[[ Provided material open ]]

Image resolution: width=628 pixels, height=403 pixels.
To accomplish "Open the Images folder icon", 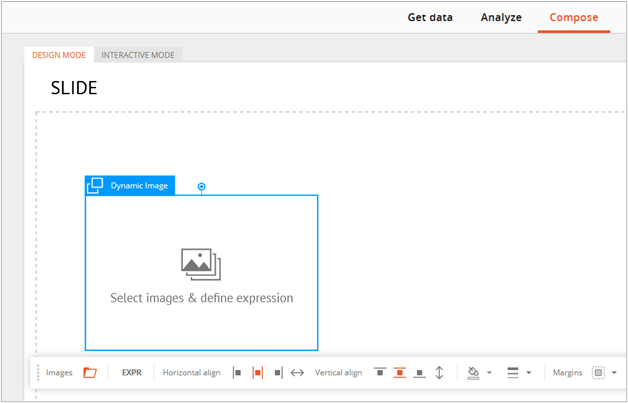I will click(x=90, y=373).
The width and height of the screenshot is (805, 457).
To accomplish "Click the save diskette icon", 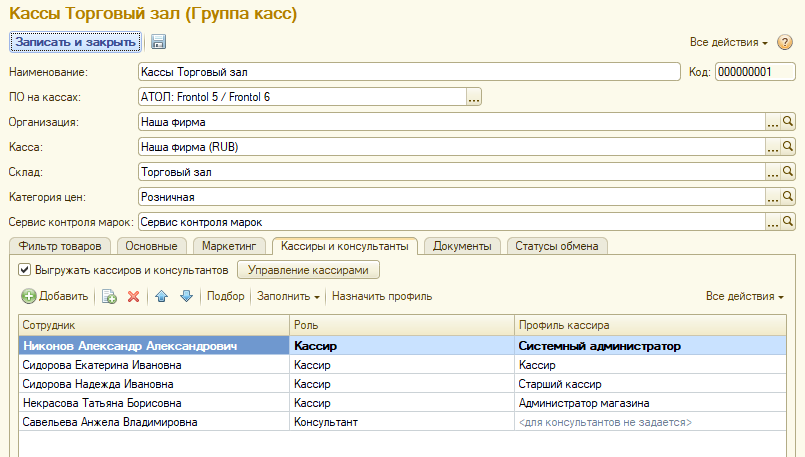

[[ Provided material closed ]]
[[ Provided material open ]]

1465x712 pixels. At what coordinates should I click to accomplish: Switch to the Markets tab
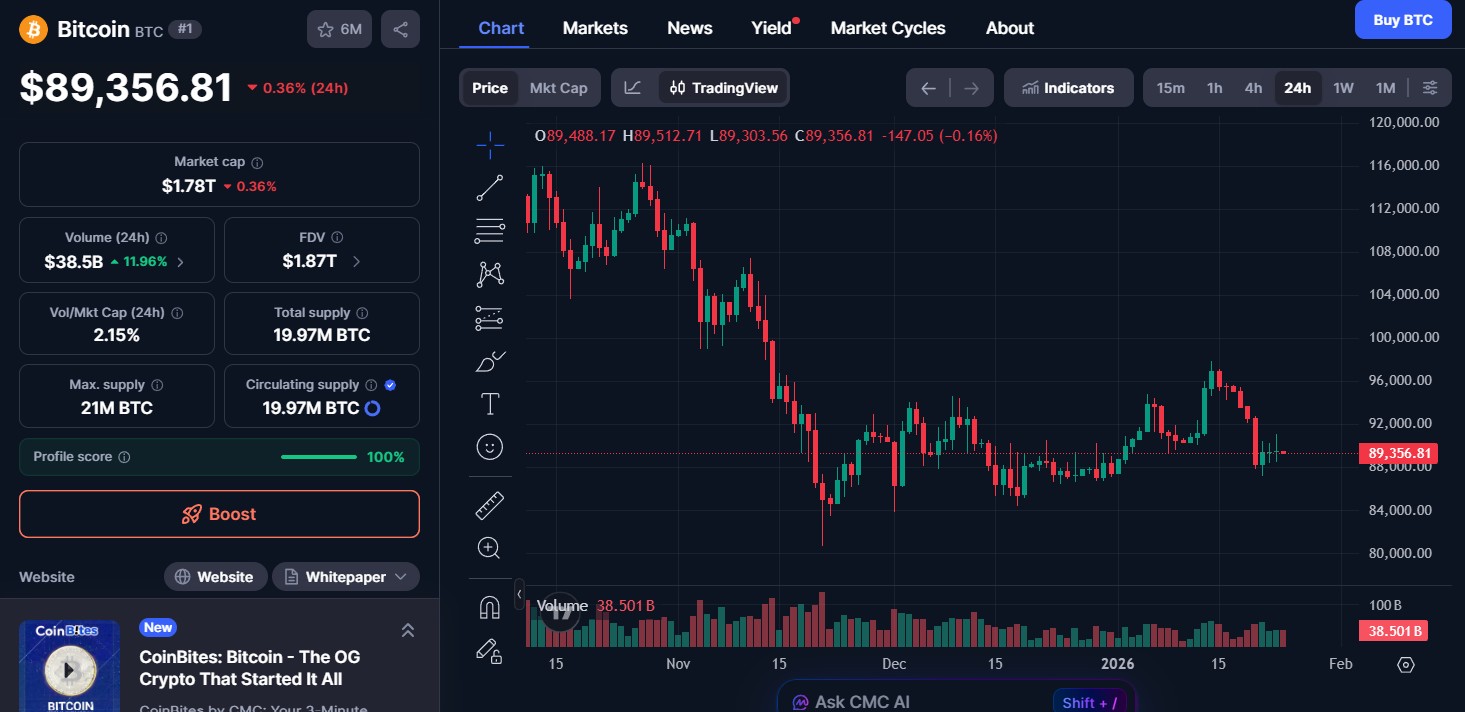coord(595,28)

[[ Provided material closed ]]

_Task directions_:
Wherever a line above contains the string "height", copy that line.

_Expected answer_:
Image resolution: width=628 pixels, height=403 pixels.
The width and height of the screenshot is (805, 457).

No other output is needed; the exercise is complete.